• [Tasks for this exercise]:
A – Decide whether each statement below agrees with the Velikovsky excerpt: (i) Lloyd Motz wrote in order to show his agreement with Velikovsky's theories; (ii) by 1963 George W. Corner was Editor of the Proceedings; (iii) Philip Abelson read the paper "Some Additional Examples of Correct Prognosis" before rejecting it. Answer yes or no for each, and quote the words of the excerpt that settle it.
B – Reproduce the Velikovsky excerpt word for word from "In the spring" to "published in the Proceedings.".

• [Excerpted text]:
━━━━━━━━━━━━━━━━━━━━

Earlier, Larrabee's article brought response from astronomer Lloyd Motz, who emphasized that his purpose in writing (Harper's, October 1963) was to make clear his own disagreement with Velikovsky's theories. Nevertheless, he stated: 'I do support his right to present his ideas and to have these ideas considered by responsible scholars and scientists as the creation of a serious and dedicated investigator... His writings should be carefully studied and analyzed because they are the product of an extraordinary and brilliant mind, and are based upon some of the most concentrated and penetrating scholarship of our period... ' The debate in Harper's went on in the August, October, December 1963, and the January 1964 issues. During the same period another effort failed to break the editorial barrier.

In the spring of 1963, Velikovsky had reason to suppose that confirmation of so many of his once-heretical predictions, and the even more impressive fact that none of his predictions had gone wrong, might have altered his standing among scientists - that finally he might be granted space in their journals. Despite the fact that a paper, 'Some Additional Examples of Correct Prognosis, ' had been rejected without being read by Philip Abelson, the editor of Science, Velikovsky now prepared an article on 'Venus, a Youthful Planet. ' H. H. Hess, who served that year as President of the American Geological Society, offered to transmit the new paper to the American Philosophical Society with his recommendation as a member of the society that it be published in the Proceedings.

This simple act of contribution seems to have generated a storm that nearly spilt the society before calm was restored.

The fortunes and misfortunes of Dr Velikovsky's paper during the half-year it was held by the Philosophical Society are revealed, in part, in statements made by two men - George W. Corner and Edwin G. Boring - both of whom played earlier, and thus far unrecounted, roles in the Velikovsky story.

In 1952, Corner was chairman of a symposium on Unorthodoxies in Modern Science at the annual meeting of the Philosophical Society. It was he who permitted Velikovsky to mount the platform and offer comments of his own following the reading of a paper in which Harvard's lady astronomer Cecilia Payne-Gaposchkin attacked Worlds in Collision in a most violent and irresponsible manner. This bit of fair play on Corner's part later was repudiated by the society's publications committee; Velikovsky's correction of Gaposchkin's misquotations were rejected for publication in the Proceedings. (See page 231 for a comparison of texts - Worlds in Collision versus Gaposchkin's alleged quotations from the book). By 1963 Corner had become Executive Officer of the Society and Editor of the Proceedings.

Velikovsky's Venus paper therefore came directly to the hand of Corner. For several months following the submission of the paper by Hess there was no word as to its disposition. In the meantime, Larrabee's article in Harper's appeared, as did the special issue of the Behavioral Scientist devoted to 'The Politics of Science and Dr Velikovsky. ' Both documents surely came to the attention of at least some of the members of the Philosophical Society's publications committee.

━━━━━━━━━━━━━━━━━━━━

• [Data segment]:
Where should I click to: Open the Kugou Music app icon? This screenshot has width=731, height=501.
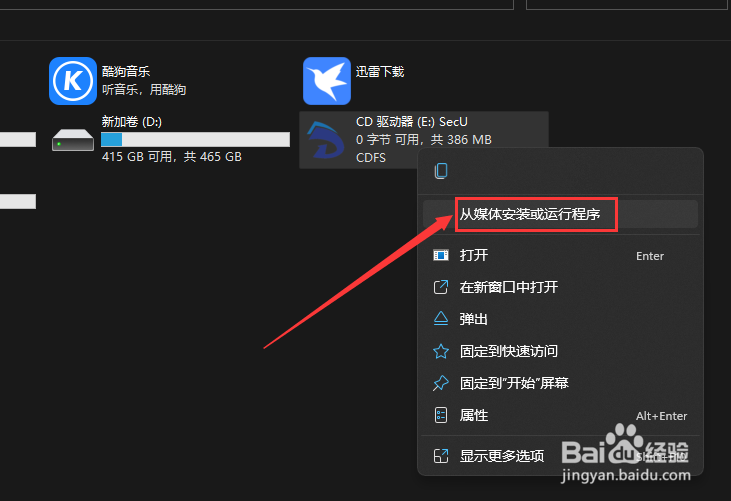click(x=73, y=81)
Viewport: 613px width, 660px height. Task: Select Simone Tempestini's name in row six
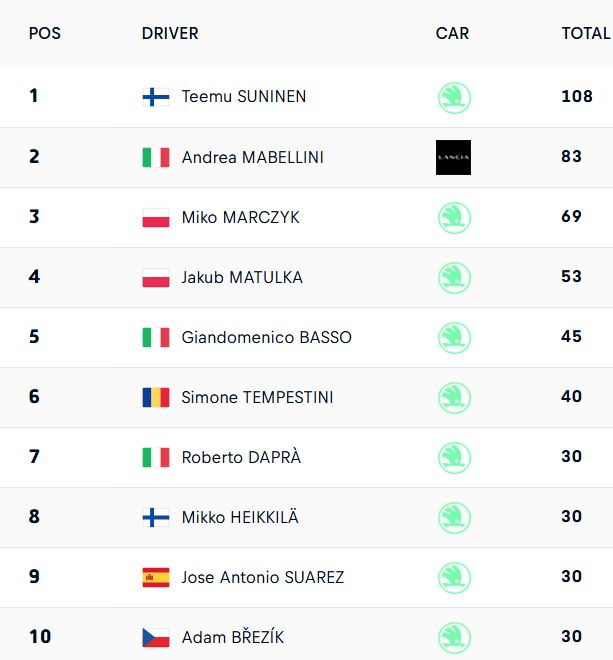click(257, 397)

━━━━━━━━━━━━━━━━━━━━

• [Answers per task]:
A –
(i) No: "his purpose in writing (Harper's, October 1963) was to make clear his own disagreement with Velikovsky's theories"
(ii) Yes: "By 1963 Corner had become Executive Officer of the Society and Editor of the Proceedings."
(iii) No: "had been rejected without being read by Philip Abelson"

B –
In the spring of 1963, Velikovsky had reason to suppose that confirmation of so many of his once-heretical predictions, and the even more impressive fact that none of his predictions had gone wrong, might have altered his standing among scientists - that finally he might be granted space in their journals. Despite the fact that a paper, 'Some Additional Examples of Correct Prognosis, ' had been rejected without being read by Philip Abelson, the editor of Science, Velikovsky now prepared an article on 'Venus, a Youthful Planet. ' H. H. Hess, who served that year as President of the American Geological Society, offered to transmit the new paper to the American Philosophical Society with his recommendation as a member of the society that it be published in the Proceedings.